STATED PROBLEM: Please return the lines of all the items below word for word, leaving out the pictures.

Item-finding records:
::::::::

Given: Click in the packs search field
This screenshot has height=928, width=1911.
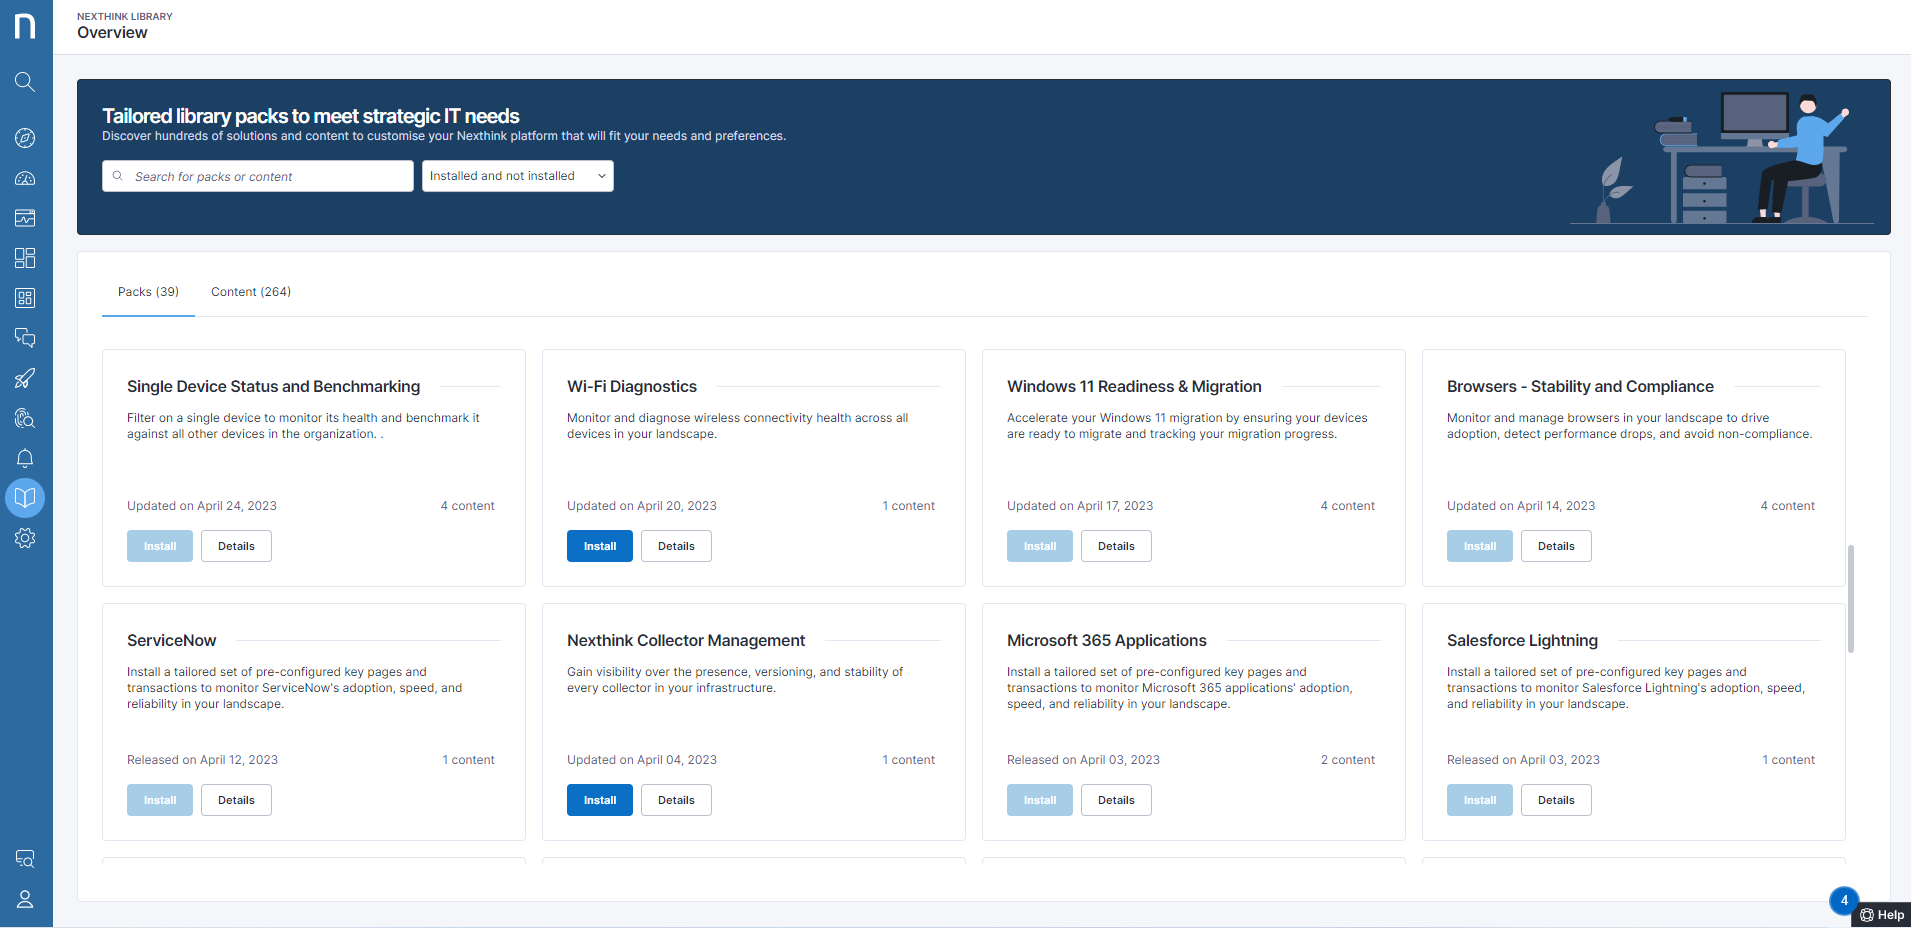Looking at the screenshot, I should [257, 175].
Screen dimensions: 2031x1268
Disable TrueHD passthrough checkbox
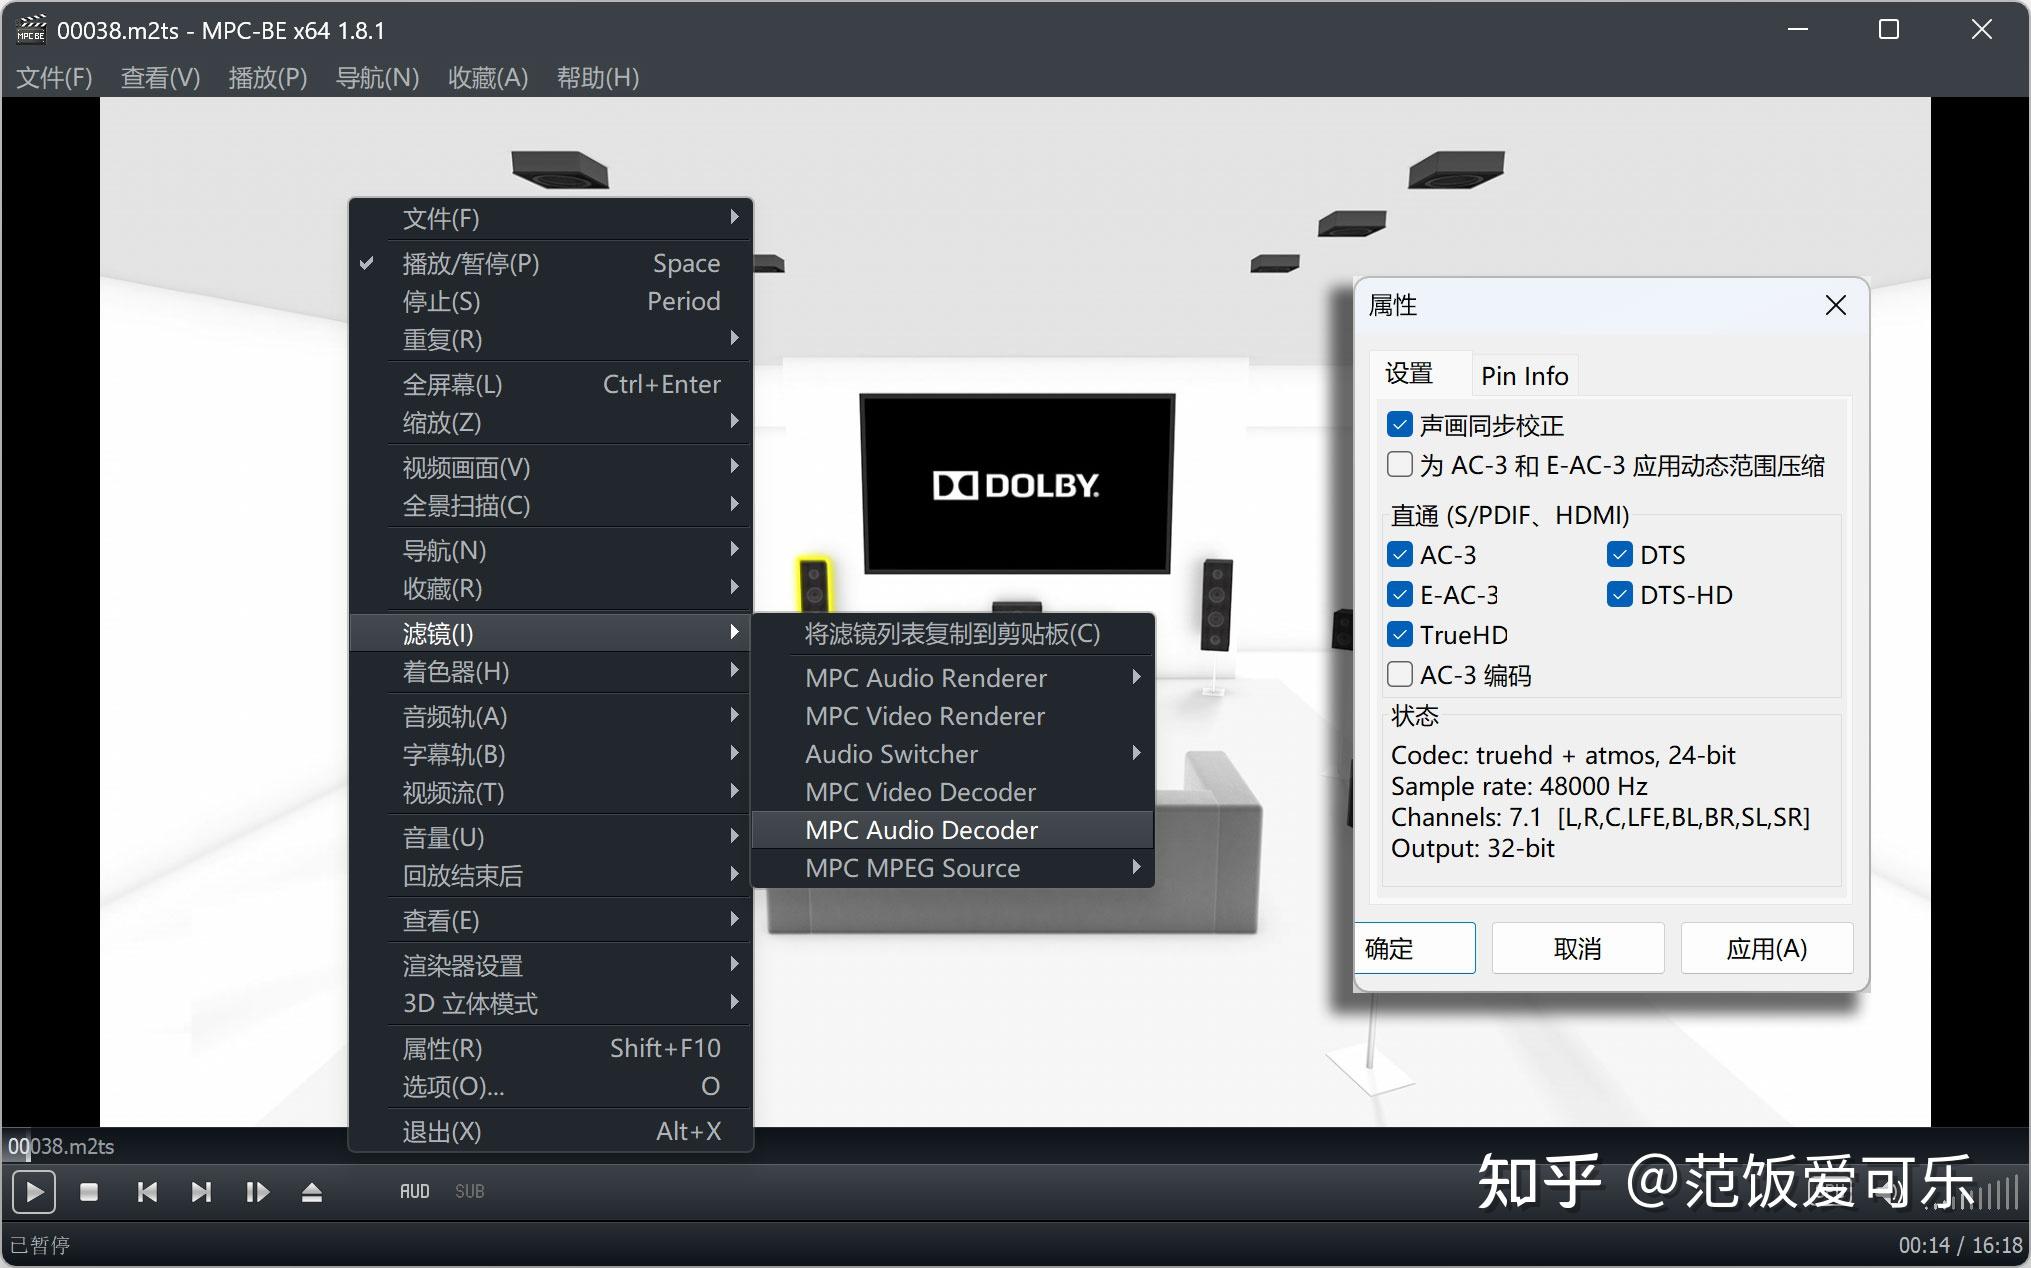click(1399, 634)
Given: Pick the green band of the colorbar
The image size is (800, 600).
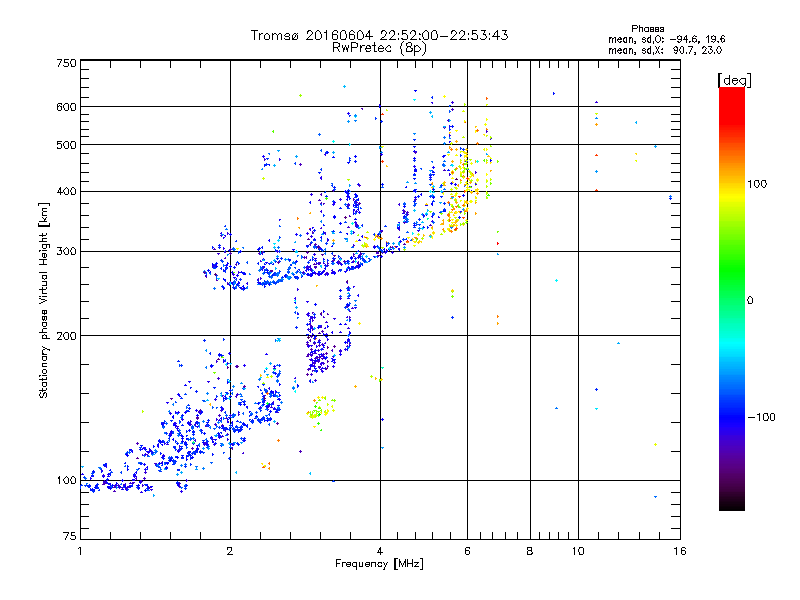Looking at the screenshot, I should pyautogui.click(x=731, y=290).
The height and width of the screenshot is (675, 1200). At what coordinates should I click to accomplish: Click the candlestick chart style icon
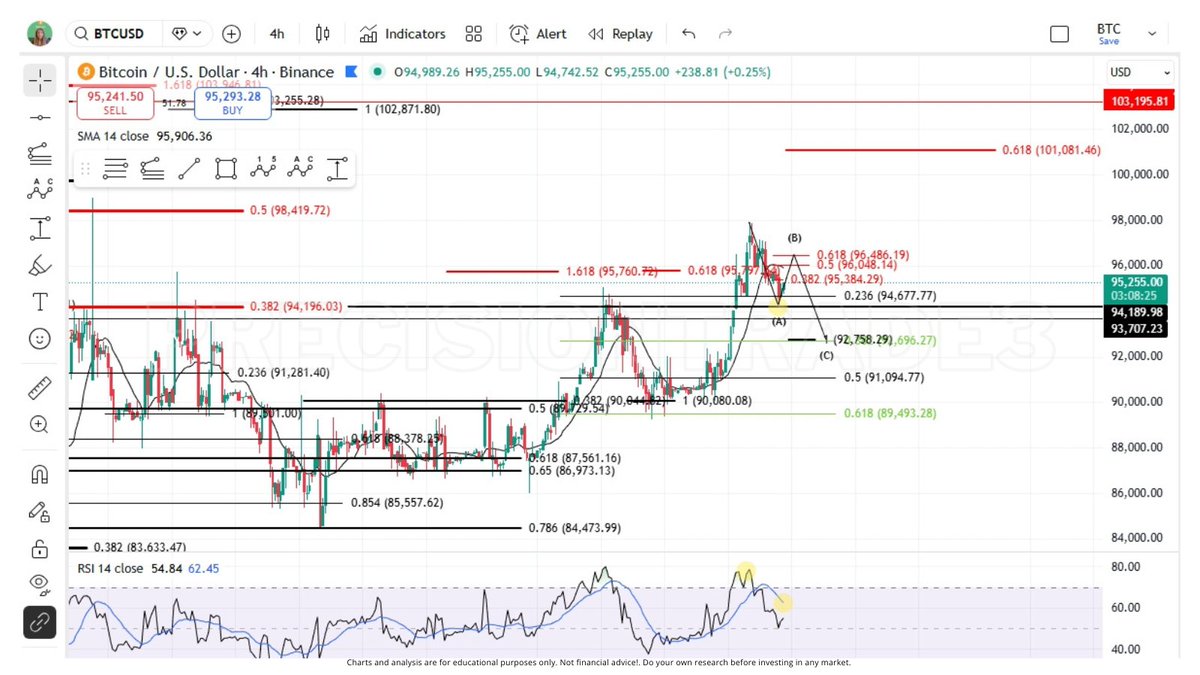pos(322,33)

::::::::

COMPLETED EXERCISE:
Given: Click in the packs search field
This screenshot has height=928, width=1911.
Looking at the screenshot, I should [257, 175].
Screen dimensions: 2031x1268
Disable TrueHD passthrough checkbox
click(1399, 634)
Given: Pick the green band of the colorbar
The image size is (800, 600).
Looking at the screenshot, I should pyautogui.click(x=731, y=290).
The height and width of the screenshot is (675, 1200). At what coordinates should I click to accomplish: Click the candlestick chart style icon
pos(322,33)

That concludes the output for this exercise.